Assigned task →
Leaving out every image, restate all the records word for word.

(Pixel coordinate grounding data)

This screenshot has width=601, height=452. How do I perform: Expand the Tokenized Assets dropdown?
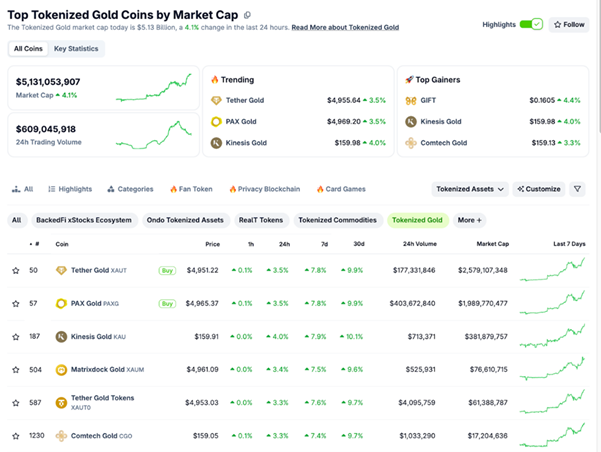[x=469, y=189]
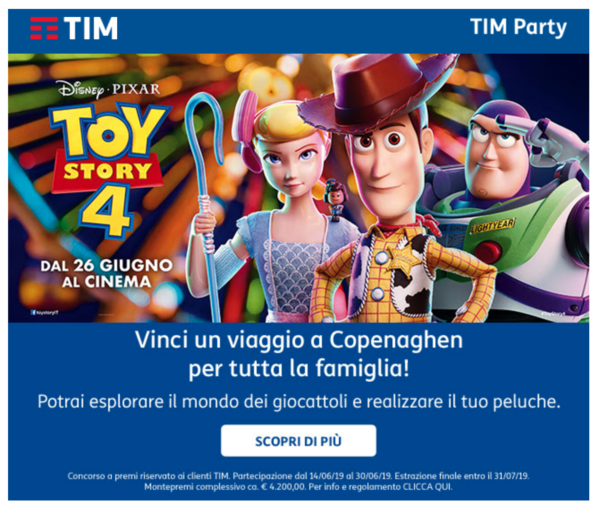Click the hashtag watermark on the poster
600x513 pixels.
tap(553, 313)
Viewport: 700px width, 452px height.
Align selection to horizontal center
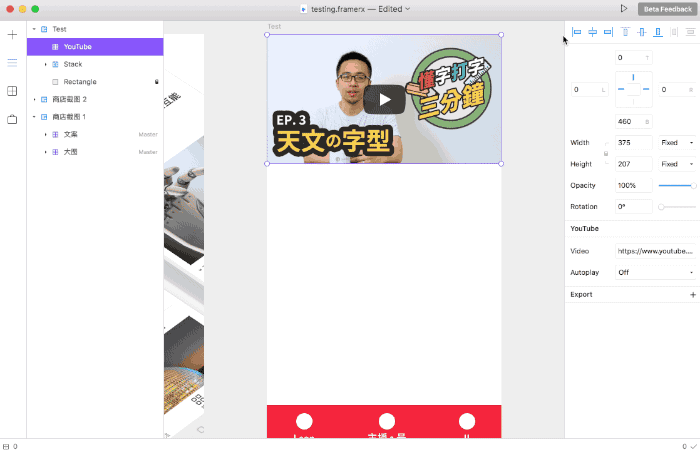[592, 32]
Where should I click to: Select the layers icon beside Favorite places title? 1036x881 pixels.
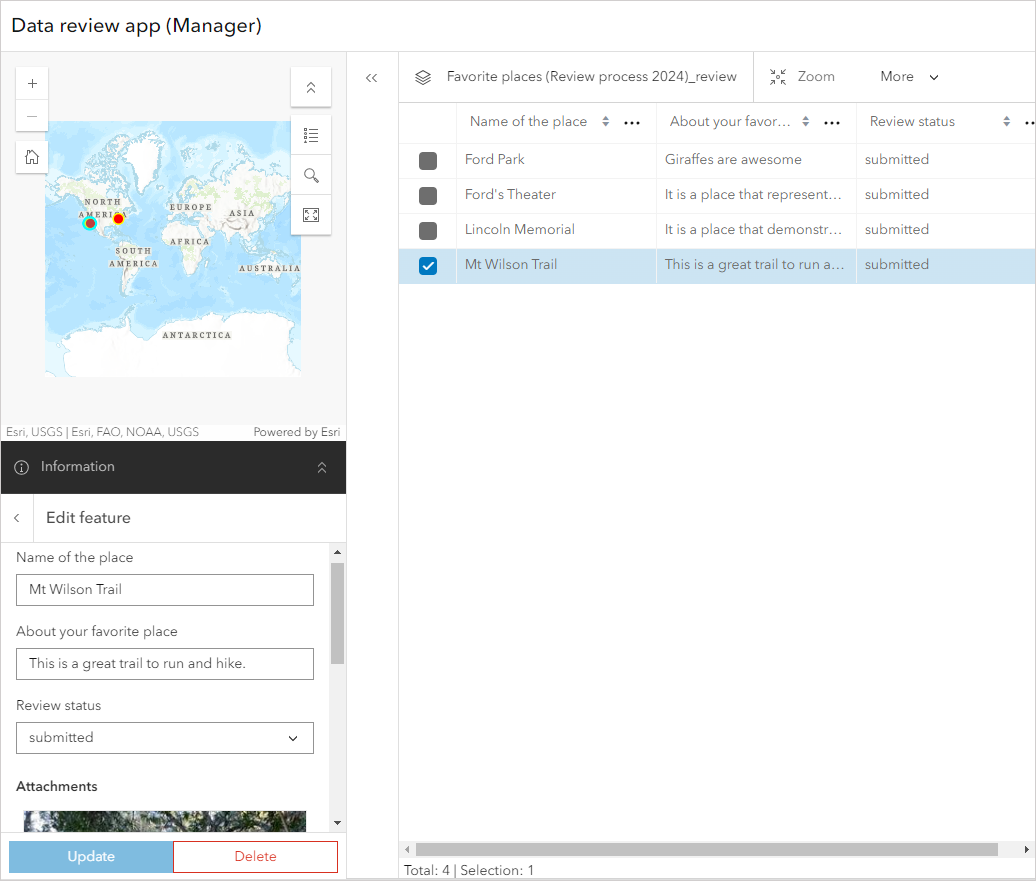(x=423, y=76)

Problem solution →
This screenshot has width=601, height=452. How do I perform: Expand the Tokenized Assets dropdown?
[x=469, y=189]
Click the hashtag watermark on the poster
600x513 pixels.
tap(553, 313)
Viewport: 700px width, 452px height.
Align selection to horizontal center
[592, 32]
Where should I click to: Select the layers icon beside Favorite places title? 1036x881 pixels.
(x=423, y=76)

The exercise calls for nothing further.